Siguiendo esta misma lógica, aunque alguien consiga formar una pareja estable, muy a menudo, no lo será del todo. Ni ahora, ni en ninguna época ha tenido sentido hablar de vínculos eternos (nadie puede asegurar nada a tanto plazo), pero lo que sí tienen sentido son las relaciones indefinidas. El contrato podrá romperse, podrán cambiar los términos, pero en la actual forma de relación basada en el «hasta nuevo aviso» la atmosfera es irrespirable. No puede construirse el amor si se está constantemente a un paso de su erradicación, si siempre se tiene un pie fuera del vínculo, si se piensa más en el coste de oportunidad que en los beneficios que la unión amorosa nos puede dejar.
En resumen, tal y como nos lo plantea Zygmunt Bauman, el deseo crece en exposición ante lo desconocido, hasta que lo consume y muere; el amor, en cambio, se construye poco a poco, haciendo perdurar su vida; y, el apetito, nuestro nuevo modelo de negocio, se adentra una ansiosa espiral de consumo hormonal irrelevante en busca de satisfacer necesidades que la propia sociedad le ha generado. En otras palabras, el deseo muere, el amor puede morir, pero, desde luego, el apetito nace muerto. Si continuamos relacionándonos afectivamente en virtud de él, será imposible que venzamos la fragilidad de nuestros vínculos. Es decir, en el reino del apetito y el consumo, no queda espacio ni para deseo, ni para amor.
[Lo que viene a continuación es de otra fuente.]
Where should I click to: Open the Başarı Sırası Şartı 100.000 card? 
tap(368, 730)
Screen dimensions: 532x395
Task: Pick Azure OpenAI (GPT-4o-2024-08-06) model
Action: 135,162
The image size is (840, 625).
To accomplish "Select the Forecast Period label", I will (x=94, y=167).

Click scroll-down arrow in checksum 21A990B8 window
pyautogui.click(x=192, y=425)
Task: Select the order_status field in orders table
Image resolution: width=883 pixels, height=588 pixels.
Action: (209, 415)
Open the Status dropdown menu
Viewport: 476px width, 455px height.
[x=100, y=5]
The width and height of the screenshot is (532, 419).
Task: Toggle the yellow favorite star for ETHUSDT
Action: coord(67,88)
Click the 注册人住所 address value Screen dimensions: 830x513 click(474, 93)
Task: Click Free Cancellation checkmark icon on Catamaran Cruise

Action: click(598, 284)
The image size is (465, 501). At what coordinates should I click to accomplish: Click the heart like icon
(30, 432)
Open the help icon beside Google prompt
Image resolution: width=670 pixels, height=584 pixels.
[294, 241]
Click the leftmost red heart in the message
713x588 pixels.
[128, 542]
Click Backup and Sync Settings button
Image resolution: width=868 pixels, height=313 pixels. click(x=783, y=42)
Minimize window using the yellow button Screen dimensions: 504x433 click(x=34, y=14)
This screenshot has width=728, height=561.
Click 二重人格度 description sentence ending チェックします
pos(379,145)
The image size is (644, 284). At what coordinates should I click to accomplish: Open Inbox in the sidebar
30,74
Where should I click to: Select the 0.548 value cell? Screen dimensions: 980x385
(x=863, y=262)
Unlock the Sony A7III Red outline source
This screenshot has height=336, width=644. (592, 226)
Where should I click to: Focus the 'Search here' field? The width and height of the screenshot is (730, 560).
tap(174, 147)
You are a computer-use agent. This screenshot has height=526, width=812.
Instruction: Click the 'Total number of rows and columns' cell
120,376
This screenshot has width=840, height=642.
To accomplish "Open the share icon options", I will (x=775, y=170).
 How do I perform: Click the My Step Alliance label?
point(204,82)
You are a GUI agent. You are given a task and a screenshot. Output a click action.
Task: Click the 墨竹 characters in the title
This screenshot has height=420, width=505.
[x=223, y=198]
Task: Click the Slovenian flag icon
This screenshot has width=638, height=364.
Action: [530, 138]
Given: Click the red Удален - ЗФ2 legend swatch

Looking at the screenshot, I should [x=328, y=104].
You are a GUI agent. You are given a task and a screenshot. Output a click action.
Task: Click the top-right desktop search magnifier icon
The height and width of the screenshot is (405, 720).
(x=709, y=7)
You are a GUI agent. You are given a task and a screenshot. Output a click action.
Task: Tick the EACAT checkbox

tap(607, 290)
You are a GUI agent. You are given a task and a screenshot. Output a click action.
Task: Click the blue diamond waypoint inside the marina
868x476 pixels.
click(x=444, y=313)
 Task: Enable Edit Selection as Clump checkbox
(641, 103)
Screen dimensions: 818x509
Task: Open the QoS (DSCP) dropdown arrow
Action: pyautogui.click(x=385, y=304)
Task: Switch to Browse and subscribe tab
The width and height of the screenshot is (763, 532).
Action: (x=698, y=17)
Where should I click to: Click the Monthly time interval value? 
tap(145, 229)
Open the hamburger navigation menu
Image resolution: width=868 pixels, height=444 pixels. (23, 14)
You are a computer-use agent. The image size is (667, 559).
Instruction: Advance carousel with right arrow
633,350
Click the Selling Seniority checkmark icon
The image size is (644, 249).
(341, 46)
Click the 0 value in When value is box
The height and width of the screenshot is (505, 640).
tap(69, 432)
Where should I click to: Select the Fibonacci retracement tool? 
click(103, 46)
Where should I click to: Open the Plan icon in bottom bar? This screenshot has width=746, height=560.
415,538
Su única consecuencia es una profunda ansiedad y un claro vacío existencial, dos de las enfermedades más comunes del siglo XXI. La ansiosa búsqueda de más experiencias descartables y placeres efímeros nos conduce inexorablemente a la frustración, ya que nos damos cuenta de que alcanzar un verdadero propósito y un sentido a nuestras relaciones es imposible entre tanta incertidumbre. Hemos hiper-saturado el sexo negando su importancia y nos unimos a otros en un claro ejercicio de deshumanización. Nos convertimos en bienes de mercado. Somos profundamente desechables.